- Given text
________________________

Edward Partridge Kimball (June 2, 1882 – March 15, 1937) was an American organist of the Mormon Tabernacle Choir and a Latter-day Saint hymn writer.

In 1898 Kimball was appointed music teacher at the Beaver Branch of Brigham Young Academy. From April 11, 1902 to April 1906, Kimball served as a missionary for the Church of Jesus Christ of Latter-day Saints (LDS Church) in Germany.

Kimball was either the organist or assistant organist of the Mormon Tabernacle Choir from 1905 to 1937. Kimball was the organist when Music and the Spoken Word was begun.  His son, Ted Kimball, was the first announcer for the show.

Kimball wrote the words to "God Loved Us, So He Sent His Son" and the music to "Great God, To Thee My Evening Song" and "The Wintry Day Descending to a Close", all of which are in the 1985 English language edition of the LDS Church hymnal.

Kimball took a leave from his active service as Mormon Tabernacle organist to serve as president of the LDS Church's German–Austrian Mission.

________________________

- Record excerpts
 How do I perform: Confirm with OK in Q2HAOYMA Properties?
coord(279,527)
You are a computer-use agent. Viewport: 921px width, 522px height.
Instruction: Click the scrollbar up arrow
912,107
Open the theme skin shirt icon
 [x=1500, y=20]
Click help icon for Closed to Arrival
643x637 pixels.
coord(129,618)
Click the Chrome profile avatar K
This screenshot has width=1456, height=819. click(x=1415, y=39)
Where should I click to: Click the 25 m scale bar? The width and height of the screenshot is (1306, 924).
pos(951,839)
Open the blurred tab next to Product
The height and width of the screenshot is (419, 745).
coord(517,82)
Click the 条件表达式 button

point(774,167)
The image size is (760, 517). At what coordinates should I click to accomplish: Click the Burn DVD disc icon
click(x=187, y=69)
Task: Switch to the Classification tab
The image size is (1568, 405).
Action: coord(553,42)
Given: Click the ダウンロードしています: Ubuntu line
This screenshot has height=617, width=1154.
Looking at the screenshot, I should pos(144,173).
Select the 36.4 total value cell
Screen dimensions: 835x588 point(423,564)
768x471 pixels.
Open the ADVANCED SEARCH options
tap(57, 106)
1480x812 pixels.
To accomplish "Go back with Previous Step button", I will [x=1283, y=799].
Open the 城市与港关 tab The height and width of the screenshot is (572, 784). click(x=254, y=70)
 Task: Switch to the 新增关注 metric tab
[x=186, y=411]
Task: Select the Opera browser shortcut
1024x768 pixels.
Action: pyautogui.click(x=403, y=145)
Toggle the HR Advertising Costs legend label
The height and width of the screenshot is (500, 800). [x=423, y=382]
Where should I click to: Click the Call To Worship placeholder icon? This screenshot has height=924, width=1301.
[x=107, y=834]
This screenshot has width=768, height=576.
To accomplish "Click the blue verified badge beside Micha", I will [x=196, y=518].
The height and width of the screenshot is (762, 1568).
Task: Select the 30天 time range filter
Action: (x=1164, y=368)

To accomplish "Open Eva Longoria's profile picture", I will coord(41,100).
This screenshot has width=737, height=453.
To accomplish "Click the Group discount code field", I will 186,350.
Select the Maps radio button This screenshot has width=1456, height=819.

________________________

- Description of the task
Turn the paragraph of the Kimball biography that begins "Kimball wrote the words" into a short list that keeps its main facts.

- Reply
- Kimball wrote the words to "God Loved Us, So He Sent His Son."
- He wrote the music to "Great God, To Thee My Evening Song."
- He wrote the music to "The Wintry Day Descending to a Close."
- All three are in the 1985 English-language edition of the LDS Church hymnal.